TLJ Daily E-Mail Alert No.
1,601, June 26, 2007. And now, the Supreme Court has affirmed.
This present case involves Maine's attempt to compel air and motor carriers
to enforce its bans on sales of tobacco products to minors. However, the holding
in this case will limit a wide range of state attempts to regulate and tax e-commerce.
This opinion is a victory for free and open internet based commerce.
Of course, this opinion does nothing to limit federal regulation of
e-commerce. Moreover, one possible consequence is that it might be a causal
factor leading the Congress to enact legislation authorizing states to tax and
regulate certain e-commerce activities.
Federal Statute. The FAAAA contains sections that preempt state laws
and regulations that attempt to regulate prices or services of air carriers and
motor carriers, including delivery companies, such as United Parcel Service
(UPS). The relevant sections of the FAAAA are codified in
49 U.S.C. § 14501 and
49 U.S.C. § 41713.
These provide that states cannot regulate "service of any motor carrier ...
with respect to the transportation of property" or "service of an air carrier".
Subsection 14501(c)(1) provides that "a State, political subdivision of a
State, or political authority of 2 or more States may not enact or enforce a
law, regulation, or other provision having the force and effect of law related
to a price, route, or service of any motor carrier (other than a carrier
affiliated with a direct air carrier covered by section 41713(b)(4)) or any
motor private carrier, broker, or freight forwarder with respect to the
transportation of property." (Parentheses in original.)

○ ○ ○ ○ ○

### Challenge 1:
Reproduce, word for word, the stretch from "This present case" through "internet based commerce." in the Supreme Court preemption text.
### Challenge 2:
Carry on writing the Supreme Court preemption text, beginning right after its last sentence.

### Dataset records:
○ ○ ○ ○ ○

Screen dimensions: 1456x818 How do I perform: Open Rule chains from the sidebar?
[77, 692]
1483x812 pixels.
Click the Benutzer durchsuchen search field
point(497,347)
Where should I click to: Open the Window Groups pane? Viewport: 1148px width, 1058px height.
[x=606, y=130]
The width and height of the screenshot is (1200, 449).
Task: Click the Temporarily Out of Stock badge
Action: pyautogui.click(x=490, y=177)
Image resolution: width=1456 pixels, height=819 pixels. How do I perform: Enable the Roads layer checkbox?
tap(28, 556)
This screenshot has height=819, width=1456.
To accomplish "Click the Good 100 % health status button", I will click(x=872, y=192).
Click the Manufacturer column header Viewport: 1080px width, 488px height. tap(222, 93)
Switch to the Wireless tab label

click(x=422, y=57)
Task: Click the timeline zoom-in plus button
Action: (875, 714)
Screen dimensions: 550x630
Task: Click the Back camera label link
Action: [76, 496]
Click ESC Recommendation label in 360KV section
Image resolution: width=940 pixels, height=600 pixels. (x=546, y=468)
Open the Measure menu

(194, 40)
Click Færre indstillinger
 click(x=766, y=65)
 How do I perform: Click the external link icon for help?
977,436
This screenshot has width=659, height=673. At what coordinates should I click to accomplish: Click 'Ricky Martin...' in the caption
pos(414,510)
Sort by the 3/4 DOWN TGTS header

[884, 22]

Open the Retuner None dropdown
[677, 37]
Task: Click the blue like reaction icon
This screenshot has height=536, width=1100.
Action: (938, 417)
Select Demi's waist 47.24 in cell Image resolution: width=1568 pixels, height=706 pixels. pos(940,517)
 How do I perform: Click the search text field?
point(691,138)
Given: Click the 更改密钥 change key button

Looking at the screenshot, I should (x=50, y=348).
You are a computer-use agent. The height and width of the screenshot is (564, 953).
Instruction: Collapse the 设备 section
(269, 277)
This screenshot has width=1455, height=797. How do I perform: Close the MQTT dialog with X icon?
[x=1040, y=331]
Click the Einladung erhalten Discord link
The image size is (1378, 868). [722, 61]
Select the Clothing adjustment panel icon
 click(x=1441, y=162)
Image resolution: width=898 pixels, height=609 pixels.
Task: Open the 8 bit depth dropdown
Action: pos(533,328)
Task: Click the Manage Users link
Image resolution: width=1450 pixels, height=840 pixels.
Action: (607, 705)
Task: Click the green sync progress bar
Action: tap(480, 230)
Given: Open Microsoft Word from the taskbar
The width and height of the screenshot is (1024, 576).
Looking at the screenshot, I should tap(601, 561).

○ ○ ○ ○ ○

### Task answer 1:
This present case involves Maine's attempt to compel air and motor carriers
to enforce its bans on sales of tobacco products to minors. However, the holding
in this case will limit a wide range of state attempts to regulate and tax e-commerce.
This opinion is a victory for free and open internet based commerce.

### Task answer 2:
Subsection 4173(b)(4)(A) provides that "a State, political subdivision of a State, or
political authority of 2 or more States may not enact or enforce a law, regulation, or other
provision having the force and effect of law related to a price, route, or service of an air
carrier or carrier affiliated with a direct air carrier through common controlling ownership
when such carrier is transporting property by aircraft or by motor vehicle (whether or not
such property has had or will have a prior or subsequent air movement)." (Parentheses
in original.)
Maine Statute. Maine enacted a statute that is codified
at 22 M.R.S.A. §§ 1551, 1555-C & 1555-D, that regulates the sale of tobacco
products, including internet sales. It contains a ban on the sale of tobacco
products to minors. It also provides for the licensing of tobacco retailers.
However, these provisions are not at issue in this case. This case involves
those portions of the Maine statute that impose burdens upon air carriers and
motor carriers for the purpose of enforcing a ban on sales to minors.
The relevant sections of the statute have the effect of requiring these
companies to ascertain the content of packages, the age of the addressee of
packages, and whether the addressee is of legal age to receive the package (27
years old in the case of tobacco products). It further requires them to ascertain whether
the retailer was licensed by the state of Maine to sell tobacco products.
The two statutory sections held by the District Court, Court
of Appeals, and Supreme Court to be preempted are 1555–C(3)(C) and 1555-D.
Section 1555–C(3)(C) requires that delivery services follow a recipient verification
procedure. The Supreme Court described it as follows: "The delivery service must make
certain that (1) the person who bought the tobacco is the person to whom the package is
addressed; (2) the person to whom the package is addressed is of legal age to purchase tobacco;
(3) the person to whom the package is addressed has himself or herself signed for the package;
and (4) the person to whom the package is addressed, if under the age of 27, has produced a
valid government-issued photo identification with proof of age."
The overturned part of Section 1555-D provides that the delivery service is
"deemed to know" that a package contains a tobacco product if it receives a
package from someone whose name appears on a list of unlicensed tobacco
retailers compiled by the Maine Attorney General.
The statute imposes burdens and costs upon carriers, and requires that they
change their national business practices to enforce a ban that only reaches
transactions with buyers in the state of Maine.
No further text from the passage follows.